[Try it] Using the records below, find every line that includes "arrow" and copy it.

(Saved entries)

★ ★ ★

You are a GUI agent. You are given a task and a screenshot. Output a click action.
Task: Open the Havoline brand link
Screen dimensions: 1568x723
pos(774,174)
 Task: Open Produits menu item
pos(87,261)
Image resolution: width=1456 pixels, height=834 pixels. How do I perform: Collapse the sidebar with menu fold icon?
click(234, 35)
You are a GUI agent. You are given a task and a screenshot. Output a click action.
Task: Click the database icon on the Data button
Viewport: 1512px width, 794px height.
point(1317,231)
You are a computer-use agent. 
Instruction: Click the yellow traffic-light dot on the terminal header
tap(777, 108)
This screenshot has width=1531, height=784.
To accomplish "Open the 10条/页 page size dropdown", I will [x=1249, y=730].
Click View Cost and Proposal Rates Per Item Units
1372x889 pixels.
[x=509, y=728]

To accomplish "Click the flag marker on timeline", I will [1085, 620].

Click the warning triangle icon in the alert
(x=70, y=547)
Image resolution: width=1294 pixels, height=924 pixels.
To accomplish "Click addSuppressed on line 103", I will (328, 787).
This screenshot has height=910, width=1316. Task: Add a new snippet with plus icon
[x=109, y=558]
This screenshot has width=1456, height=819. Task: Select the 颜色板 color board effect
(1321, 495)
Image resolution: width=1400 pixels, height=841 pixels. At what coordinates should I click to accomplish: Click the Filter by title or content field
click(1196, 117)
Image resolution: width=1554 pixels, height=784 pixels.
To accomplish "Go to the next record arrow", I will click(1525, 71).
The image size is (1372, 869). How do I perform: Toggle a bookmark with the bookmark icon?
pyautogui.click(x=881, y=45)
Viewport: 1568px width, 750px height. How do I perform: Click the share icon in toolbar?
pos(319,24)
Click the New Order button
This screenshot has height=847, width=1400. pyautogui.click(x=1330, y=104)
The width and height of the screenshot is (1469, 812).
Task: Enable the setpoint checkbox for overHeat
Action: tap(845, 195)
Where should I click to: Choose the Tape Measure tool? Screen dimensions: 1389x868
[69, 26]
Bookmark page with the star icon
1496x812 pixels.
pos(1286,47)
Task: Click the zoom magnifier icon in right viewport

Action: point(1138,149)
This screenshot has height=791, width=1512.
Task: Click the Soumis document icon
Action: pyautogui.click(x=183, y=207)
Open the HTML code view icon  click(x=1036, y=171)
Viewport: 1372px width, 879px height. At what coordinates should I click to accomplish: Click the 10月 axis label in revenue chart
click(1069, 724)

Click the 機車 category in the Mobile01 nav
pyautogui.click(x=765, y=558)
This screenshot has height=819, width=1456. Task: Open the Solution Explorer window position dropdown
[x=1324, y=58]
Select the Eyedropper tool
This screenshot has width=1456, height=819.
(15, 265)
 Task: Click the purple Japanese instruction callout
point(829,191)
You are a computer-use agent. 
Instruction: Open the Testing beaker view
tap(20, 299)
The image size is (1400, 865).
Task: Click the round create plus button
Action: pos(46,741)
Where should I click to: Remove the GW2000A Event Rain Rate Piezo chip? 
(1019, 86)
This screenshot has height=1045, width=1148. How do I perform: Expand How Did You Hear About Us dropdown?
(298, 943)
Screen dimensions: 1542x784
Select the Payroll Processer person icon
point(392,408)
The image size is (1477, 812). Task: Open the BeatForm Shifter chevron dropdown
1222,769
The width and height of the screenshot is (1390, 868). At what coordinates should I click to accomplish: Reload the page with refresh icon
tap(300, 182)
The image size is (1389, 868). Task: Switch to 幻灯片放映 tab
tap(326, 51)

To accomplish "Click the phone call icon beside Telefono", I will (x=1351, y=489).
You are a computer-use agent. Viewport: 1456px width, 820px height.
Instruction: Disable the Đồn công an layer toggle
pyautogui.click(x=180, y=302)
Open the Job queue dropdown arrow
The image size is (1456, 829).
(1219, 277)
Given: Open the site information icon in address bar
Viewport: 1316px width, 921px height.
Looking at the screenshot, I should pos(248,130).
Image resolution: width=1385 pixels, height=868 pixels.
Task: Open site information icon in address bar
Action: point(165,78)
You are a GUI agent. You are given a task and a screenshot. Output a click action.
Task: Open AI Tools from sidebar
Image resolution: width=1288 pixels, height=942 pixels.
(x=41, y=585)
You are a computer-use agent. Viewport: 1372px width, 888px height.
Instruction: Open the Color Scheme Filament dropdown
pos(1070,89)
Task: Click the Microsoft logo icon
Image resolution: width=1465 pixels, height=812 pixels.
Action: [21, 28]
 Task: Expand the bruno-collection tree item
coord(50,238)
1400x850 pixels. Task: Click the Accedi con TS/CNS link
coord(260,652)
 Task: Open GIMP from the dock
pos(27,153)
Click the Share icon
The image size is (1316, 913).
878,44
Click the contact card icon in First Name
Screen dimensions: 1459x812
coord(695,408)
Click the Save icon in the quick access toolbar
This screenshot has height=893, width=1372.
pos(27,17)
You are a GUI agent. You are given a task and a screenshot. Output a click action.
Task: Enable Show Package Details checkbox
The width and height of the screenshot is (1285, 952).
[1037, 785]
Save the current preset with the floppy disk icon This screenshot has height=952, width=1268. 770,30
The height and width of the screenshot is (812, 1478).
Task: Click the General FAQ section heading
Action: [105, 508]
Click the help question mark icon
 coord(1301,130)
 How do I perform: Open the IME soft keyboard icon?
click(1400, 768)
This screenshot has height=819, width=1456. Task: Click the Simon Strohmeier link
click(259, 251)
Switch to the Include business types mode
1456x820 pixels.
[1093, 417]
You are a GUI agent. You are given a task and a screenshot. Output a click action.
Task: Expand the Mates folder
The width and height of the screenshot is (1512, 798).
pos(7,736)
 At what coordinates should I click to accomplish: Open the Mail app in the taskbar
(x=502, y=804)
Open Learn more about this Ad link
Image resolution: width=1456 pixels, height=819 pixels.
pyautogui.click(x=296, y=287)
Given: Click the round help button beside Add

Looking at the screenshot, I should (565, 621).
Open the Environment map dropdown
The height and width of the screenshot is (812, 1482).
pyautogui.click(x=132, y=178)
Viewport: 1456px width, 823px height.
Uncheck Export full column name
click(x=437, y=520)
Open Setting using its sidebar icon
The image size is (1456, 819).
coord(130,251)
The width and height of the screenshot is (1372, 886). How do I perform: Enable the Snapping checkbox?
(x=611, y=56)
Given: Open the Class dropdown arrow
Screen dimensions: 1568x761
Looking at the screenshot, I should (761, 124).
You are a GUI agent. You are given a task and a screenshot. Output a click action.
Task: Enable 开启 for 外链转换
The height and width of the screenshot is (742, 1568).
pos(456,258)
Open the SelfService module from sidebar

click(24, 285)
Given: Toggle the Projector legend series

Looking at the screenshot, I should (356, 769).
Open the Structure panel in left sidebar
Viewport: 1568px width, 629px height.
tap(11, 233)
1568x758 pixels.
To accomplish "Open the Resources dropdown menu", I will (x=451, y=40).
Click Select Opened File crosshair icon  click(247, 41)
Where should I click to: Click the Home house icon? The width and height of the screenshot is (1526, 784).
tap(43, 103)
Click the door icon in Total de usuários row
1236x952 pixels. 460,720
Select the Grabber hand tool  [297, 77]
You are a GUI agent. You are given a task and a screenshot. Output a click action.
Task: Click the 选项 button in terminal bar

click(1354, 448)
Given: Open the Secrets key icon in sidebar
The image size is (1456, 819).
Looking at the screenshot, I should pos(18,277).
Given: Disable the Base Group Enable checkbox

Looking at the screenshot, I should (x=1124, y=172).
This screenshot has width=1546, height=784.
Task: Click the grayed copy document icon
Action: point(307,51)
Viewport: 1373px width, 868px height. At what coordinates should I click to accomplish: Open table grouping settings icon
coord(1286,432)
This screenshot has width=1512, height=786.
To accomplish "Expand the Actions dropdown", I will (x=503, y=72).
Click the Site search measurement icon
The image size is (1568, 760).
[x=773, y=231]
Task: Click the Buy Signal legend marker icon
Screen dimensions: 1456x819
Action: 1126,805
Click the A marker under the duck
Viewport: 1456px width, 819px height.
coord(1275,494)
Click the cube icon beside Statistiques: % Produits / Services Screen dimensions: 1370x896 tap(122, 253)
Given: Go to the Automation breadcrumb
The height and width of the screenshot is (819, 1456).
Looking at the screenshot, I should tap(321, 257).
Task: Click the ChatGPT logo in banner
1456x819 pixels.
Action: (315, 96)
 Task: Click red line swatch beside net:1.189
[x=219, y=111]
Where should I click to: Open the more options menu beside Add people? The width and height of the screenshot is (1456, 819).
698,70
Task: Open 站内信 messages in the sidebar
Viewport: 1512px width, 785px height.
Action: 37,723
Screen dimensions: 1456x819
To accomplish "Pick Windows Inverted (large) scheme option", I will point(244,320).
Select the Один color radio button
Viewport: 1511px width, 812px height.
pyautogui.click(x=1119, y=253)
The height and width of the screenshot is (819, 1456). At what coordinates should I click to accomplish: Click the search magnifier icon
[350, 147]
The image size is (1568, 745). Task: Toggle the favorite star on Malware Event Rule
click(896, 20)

★ ★ ★

[Task solution]
To accomplish "Go to the next record arrow", I will click(1525, 71).
Open the Job queue dropdown arrow
Given: Open the Class dropdown arrow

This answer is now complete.